Week 4 focused on communities and was divided into 4 modules:
Module 1 highlighted the idea that libraries should share rather than lend. Whereas lending is a one way street (allowing people to borrow from a common resource) sharing embraces active contributions from the community (in terms of time, expertise and physical 'stuff', such as sharing their own book collections) - combining resources together to make a richer commons. This came back to examples of libraries as makerspaces (there is a 3 part article on makerspaces from Library Journal here if you want to find out more - I love it!).
How does this apply to academic libraries? Other than open access via institutional repositories, and future enhancements of the repositories so they are more social and connected I was stymied. So I asked the question on the discussion board and got some great answers:
I also came across this post on Making Things in Academic Libraries on the Association of College & Research Libraries (ACRL) blog. As often with online articles, the comments are as interesting as the post itself.
The second module, ominously titled 'kill the user' was about how best to trap unsuspecting users in the stacks...or it may have been about changing from the term 'user' (which along with 'patron' and 'customer' is very 'us versus them', seeing users as consumers) and the quest for a better term, such as 'member', 'participant' or (cringe) 'prosumer', which is a blend of professional/producer and consumer. I'm not encouraging the adoption of that last one as it sound very management buzzwordy, which will surely broaden the divide between library staff and 'users' when we seek to do the opposite.
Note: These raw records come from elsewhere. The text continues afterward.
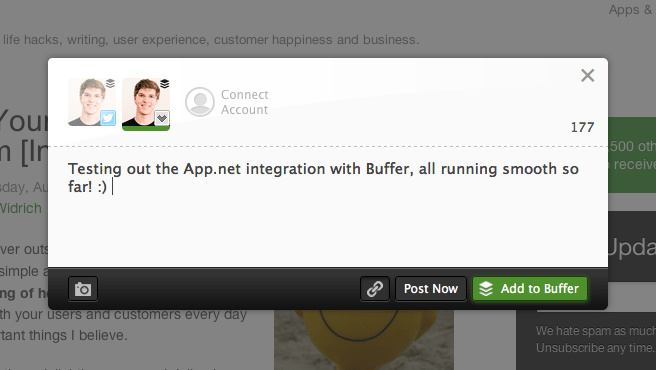Image resolution: width=656 pixels, height=370 pixels.
Task: Click the green Add to Buffer button
Action: click(530, 289)
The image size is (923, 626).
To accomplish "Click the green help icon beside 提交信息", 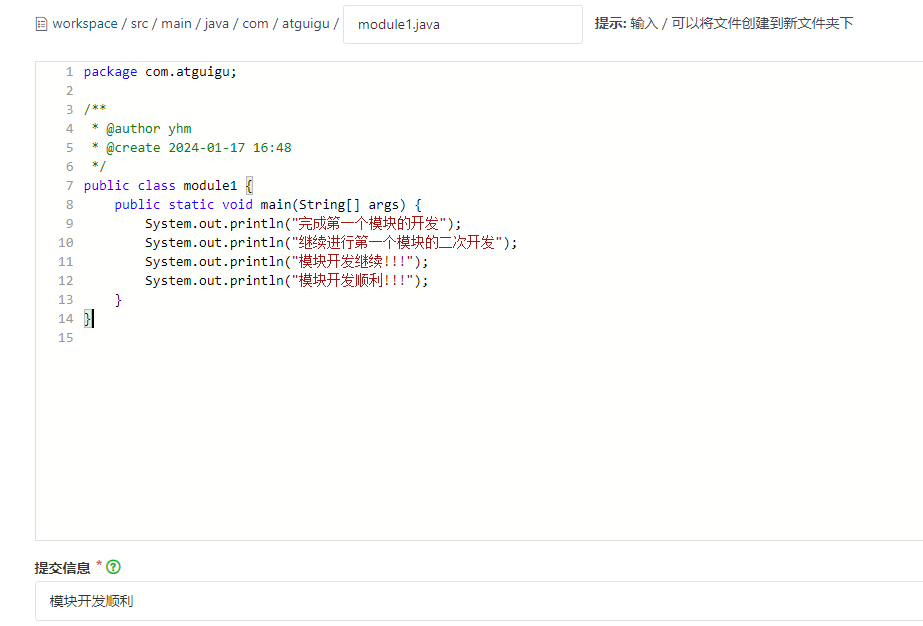I will 113,568.
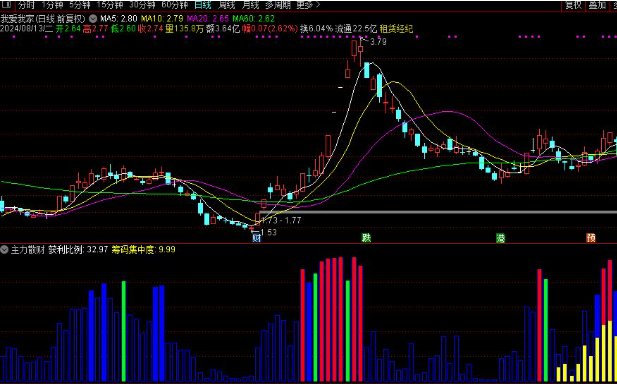Switch to the 分时 period tab

(26, 5)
I like talk of the 'community' to describe everyone engaging with the library but it is harder to find the perfect term to describe an individual using the library; maybe we could have an international contest to create a new word? How about 'libcomber' (library + community + member)? No? Or we could go with Quester - I would be happy with being a quester.
There were some interesting posts on the discussion board about how users of academic libraries are viewed, some copied below, although everybody agreed that anyone coming into the library would be treated with the same high level of customer service and respect:
The third module covered the deficit model of communities, which I felt applied more to public libraries than academic communities. Librarians should use advocacy (seeing opportunities and giving people skills to reach their aspirations ans enable participation) rather than remediation (trying to fix problems and inadvertently reminding communities of their failings). R. David Lankes explains this far better than I have so I will embed the video below. The module also introduced me to the concept of 'satisficing', a term I had not come across before.
Module 4 provided some criticisms of the New Librarianship approach which was refreshing to see. Although Prof Lankes offers up his theory of new librarianship I think the purpose of this MOOC was to allow us, the Questers (see, it works!) to examine our own thoughts and engage in conversations, to come up with our own theories and models and constantly re-evaluate them rather than to convince us all that he is right.